By Associated Press - Monday, October 10, 2016

ORONOGO, Mo. (AP) - Four years after the Environmental Protection Agency began dumping truckload after truckload of mine waste into a mine pit in southwest Missouri, the work has had no visual effect and it’s unlikely the pit will ever be filled, an EPA official said.

The mine, near Oronogo, closed in 1948 and eventually developed into a lake 200 feet deep in some places, The Joplin Globe reported (https://bit.ly/2drfxEq ).
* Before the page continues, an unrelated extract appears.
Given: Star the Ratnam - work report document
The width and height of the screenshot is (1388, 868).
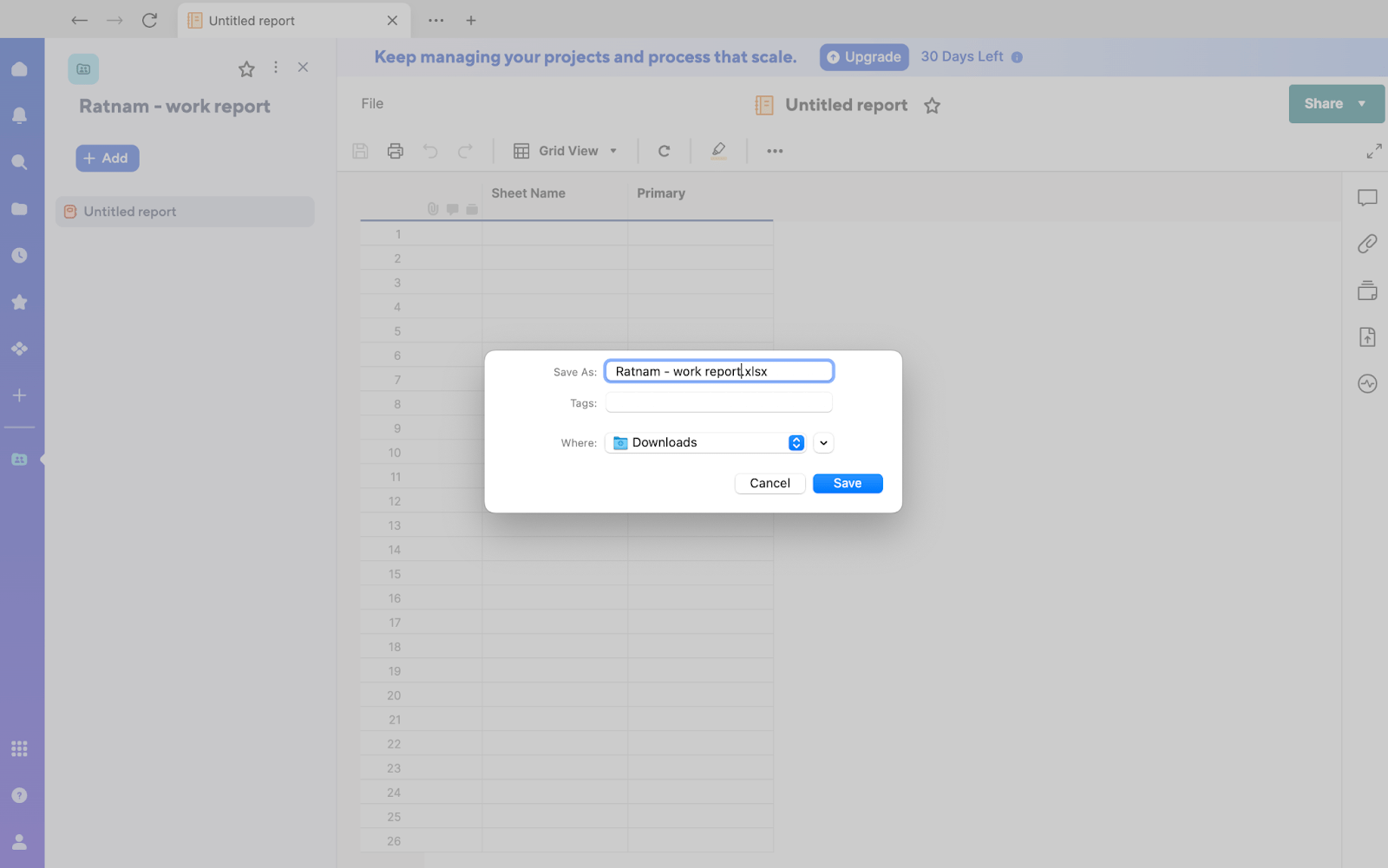Looking at the screenshot, I should (246, 68).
The EPA decided in 2012 to take mine waste from the region and dump it into the 12-acre mine pit, then cap it and leave a grass field. At the time, the agency estimated it would take 4 million cubic yards of mine waste to fill the pit. The EPA is using mine openings to hold mining waste rock, known as chat, which is contaminated with heavy metals such as lead, zinc and cadmium.
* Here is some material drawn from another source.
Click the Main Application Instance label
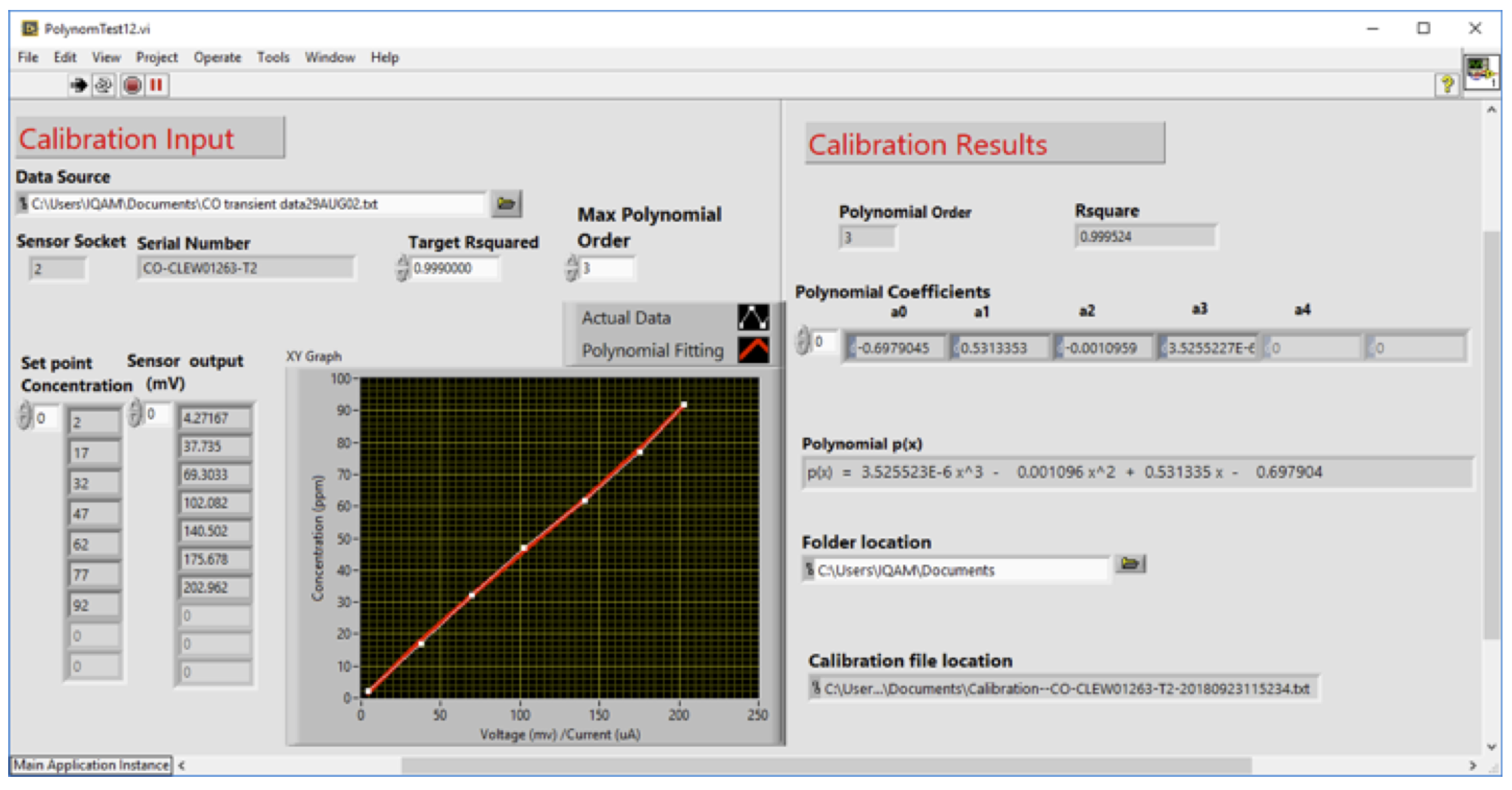The image size is (1512, 790). 91,765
Mark Doolan, the remedial project manager for the EPA supervising the cleanup of the Oronogo-Duenweg Mining Belt Superfund site, said 2.5 million cubic yards of waste have been dumped in the pit since then and “You can’t even tell if we’ve put anything in it.”
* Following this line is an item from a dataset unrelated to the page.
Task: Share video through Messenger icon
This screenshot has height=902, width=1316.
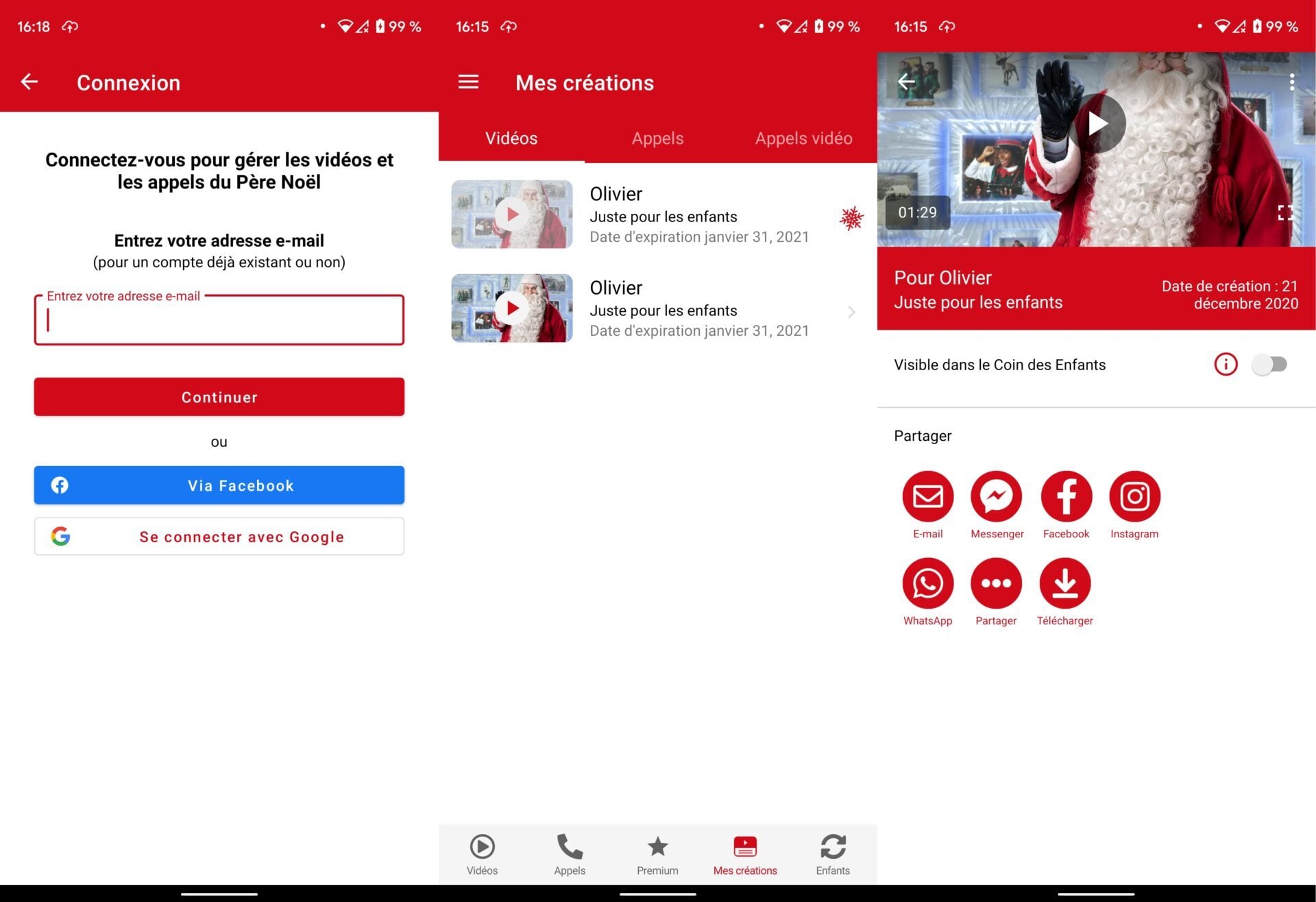Action: tap(996, 496)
The pit might not be filling as expected because it has several long, deep tunnels at the bottom and it is extremely deep, said Doolan, who added hopes of ever filling the pit have dropped.

More mine waste, he said, “is not going to make a difference.”

With just one more piece of property near Oronogo to be cleared, Doolan said the EPA is nearly finished dumping waste into the pit. It wouldn’t make financial sense to haul more mine waste to the Oronogo pit, he said.

The EPA will return the land to its owners, John and Regina Mueller, who will decide what to do with it.

Before the cleanup, the couple operated a recreation park and scuba dive shop at the site for more than 30 years. As part of an agreement with the EPA, the former mining company that owned the pit, reached a financial settlement with the Muellers for the loss of their business.

John Mueller said the couple had no interest in restarting the business and will likely sell the property. He said he always suspected the EPA would have trouble filling the pit and “now it just sits there.”